§ **Data section**

"""

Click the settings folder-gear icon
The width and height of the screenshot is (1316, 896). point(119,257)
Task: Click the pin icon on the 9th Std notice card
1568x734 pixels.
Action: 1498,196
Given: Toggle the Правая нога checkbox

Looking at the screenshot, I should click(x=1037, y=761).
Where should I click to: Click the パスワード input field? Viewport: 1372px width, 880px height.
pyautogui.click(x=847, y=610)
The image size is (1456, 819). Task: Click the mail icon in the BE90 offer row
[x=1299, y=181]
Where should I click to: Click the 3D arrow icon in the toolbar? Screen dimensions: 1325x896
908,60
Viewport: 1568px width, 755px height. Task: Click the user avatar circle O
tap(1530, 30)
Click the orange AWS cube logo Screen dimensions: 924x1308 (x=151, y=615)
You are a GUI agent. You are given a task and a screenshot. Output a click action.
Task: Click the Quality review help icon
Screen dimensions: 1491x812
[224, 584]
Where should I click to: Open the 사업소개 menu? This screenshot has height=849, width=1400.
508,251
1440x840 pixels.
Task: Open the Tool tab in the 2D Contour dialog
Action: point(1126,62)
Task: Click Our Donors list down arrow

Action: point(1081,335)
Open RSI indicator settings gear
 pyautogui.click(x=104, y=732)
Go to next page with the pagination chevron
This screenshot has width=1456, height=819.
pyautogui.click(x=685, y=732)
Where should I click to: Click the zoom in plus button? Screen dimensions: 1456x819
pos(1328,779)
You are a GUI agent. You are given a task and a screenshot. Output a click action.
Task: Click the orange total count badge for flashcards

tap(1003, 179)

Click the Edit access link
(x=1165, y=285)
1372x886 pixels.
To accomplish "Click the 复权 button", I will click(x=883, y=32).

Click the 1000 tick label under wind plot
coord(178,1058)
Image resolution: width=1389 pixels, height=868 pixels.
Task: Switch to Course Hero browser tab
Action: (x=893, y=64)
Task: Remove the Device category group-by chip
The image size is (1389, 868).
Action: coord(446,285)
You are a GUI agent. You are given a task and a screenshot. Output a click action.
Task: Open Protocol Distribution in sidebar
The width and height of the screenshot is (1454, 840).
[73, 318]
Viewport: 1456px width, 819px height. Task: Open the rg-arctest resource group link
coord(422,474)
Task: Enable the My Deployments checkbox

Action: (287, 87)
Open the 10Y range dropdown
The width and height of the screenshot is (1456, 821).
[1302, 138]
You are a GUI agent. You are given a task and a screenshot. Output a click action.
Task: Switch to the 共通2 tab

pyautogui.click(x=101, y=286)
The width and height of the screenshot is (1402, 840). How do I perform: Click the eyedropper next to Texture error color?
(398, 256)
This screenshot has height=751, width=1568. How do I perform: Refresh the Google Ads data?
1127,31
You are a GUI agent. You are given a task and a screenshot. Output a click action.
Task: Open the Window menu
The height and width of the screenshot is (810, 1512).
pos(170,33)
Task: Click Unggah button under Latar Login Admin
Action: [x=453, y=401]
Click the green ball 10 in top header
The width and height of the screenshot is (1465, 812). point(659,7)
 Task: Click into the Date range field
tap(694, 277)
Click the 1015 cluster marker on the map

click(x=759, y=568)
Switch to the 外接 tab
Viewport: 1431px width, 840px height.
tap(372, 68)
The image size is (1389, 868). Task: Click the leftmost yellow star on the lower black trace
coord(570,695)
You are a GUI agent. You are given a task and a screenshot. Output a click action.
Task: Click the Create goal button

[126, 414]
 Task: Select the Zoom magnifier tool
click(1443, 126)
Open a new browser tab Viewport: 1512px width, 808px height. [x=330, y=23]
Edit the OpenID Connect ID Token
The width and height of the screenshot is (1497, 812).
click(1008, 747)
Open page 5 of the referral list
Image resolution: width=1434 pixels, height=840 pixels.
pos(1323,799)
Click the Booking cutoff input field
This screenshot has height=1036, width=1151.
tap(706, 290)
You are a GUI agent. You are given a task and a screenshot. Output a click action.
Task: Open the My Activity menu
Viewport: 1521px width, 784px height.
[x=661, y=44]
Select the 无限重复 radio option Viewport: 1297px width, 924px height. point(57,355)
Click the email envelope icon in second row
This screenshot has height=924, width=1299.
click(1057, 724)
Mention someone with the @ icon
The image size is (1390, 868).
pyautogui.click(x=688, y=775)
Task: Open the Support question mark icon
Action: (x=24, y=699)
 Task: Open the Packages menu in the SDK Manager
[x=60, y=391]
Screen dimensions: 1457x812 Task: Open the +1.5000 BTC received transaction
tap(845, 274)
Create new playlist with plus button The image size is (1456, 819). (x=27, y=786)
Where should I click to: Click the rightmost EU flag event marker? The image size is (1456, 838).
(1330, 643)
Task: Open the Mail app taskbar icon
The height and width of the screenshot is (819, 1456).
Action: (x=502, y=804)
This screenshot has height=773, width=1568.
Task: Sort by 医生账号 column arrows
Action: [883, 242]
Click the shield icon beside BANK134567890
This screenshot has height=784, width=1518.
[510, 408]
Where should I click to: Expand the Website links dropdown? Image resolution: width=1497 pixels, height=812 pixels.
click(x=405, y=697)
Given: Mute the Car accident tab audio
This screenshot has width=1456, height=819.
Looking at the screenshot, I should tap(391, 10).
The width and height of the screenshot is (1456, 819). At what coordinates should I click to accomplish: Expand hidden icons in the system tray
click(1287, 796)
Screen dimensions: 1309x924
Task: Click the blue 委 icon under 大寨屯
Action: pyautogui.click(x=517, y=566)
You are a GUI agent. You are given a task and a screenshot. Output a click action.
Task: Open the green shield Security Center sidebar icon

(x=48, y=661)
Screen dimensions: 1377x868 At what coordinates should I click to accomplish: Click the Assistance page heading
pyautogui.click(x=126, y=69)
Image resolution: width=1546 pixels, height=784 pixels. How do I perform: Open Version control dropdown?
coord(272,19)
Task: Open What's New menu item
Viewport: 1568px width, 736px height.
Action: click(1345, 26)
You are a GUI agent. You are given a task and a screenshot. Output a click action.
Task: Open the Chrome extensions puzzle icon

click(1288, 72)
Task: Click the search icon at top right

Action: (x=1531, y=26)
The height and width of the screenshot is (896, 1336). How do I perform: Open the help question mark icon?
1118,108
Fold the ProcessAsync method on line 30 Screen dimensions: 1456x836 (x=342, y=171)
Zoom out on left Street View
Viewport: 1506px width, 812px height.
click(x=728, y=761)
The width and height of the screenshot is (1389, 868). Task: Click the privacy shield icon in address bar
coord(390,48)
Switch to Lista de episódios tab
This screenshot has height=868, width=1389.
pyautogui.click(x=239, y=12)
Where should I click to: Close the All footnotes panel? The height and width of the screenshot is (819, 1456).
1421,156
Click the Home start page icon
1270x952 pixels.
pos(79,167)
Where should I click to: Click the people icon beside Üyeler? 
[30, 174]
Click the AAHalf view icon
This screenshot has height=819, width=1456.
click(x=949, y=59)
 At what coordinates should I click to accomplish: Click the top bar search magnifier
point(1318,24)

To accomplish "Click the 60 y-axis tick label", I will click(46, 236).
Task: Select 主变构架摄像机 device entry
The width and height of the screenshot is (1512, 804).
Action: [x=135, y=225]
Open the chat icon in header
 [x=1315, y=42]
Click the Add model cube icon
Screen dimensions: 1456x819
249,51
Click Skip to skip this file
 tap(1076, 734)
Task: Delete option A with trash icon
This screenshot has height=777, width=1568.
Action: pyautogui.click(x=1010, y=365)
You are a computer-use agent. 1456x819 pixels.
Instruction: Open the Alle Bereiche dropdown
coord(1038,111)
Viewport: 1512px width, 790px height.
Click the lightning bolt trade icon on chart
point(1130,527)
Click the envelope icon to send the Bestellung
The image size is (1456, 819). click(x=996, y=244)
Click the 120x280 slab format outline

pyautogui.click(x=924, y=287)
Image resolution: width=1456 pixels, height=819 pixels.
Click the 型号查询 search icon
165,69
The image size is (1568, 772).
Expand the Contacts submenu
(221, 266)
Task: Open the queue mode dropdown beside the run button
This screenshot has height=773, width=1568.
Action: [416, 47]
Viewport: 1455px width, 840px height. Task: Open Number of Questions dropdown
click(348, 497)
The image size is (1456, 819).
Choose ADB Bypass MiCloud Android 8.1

"""

§ **Problem**
Would you please repeat exactly the lines above, starting at the line with "Instruction: Open the Alle Bereiche dropdown" and stopping at the line with "Task: Open the queue", both included?

§ **Task output**
Instruction: Open the Alle Bereiche dropdown
coord(1038,111)
Viewport: 1512px width, 790px height.
Click the lightning bolt trade icon on chart
point(1130,527)
Click the envelope icon to send the Bestellung
The image size is (1456, 819). click(x=996, y=244)
Click the 120x280 slab format outline

pyautogui.click(x=924, y=287)
Image resolution: width=1456 pixels, height=819 pixels.
Click the 型号查询 search icon
165,69
The image size is (1568, 772).
Expand the Contacts submenu
(221, 266)
Task: Open the queue mode dropdown beside the run button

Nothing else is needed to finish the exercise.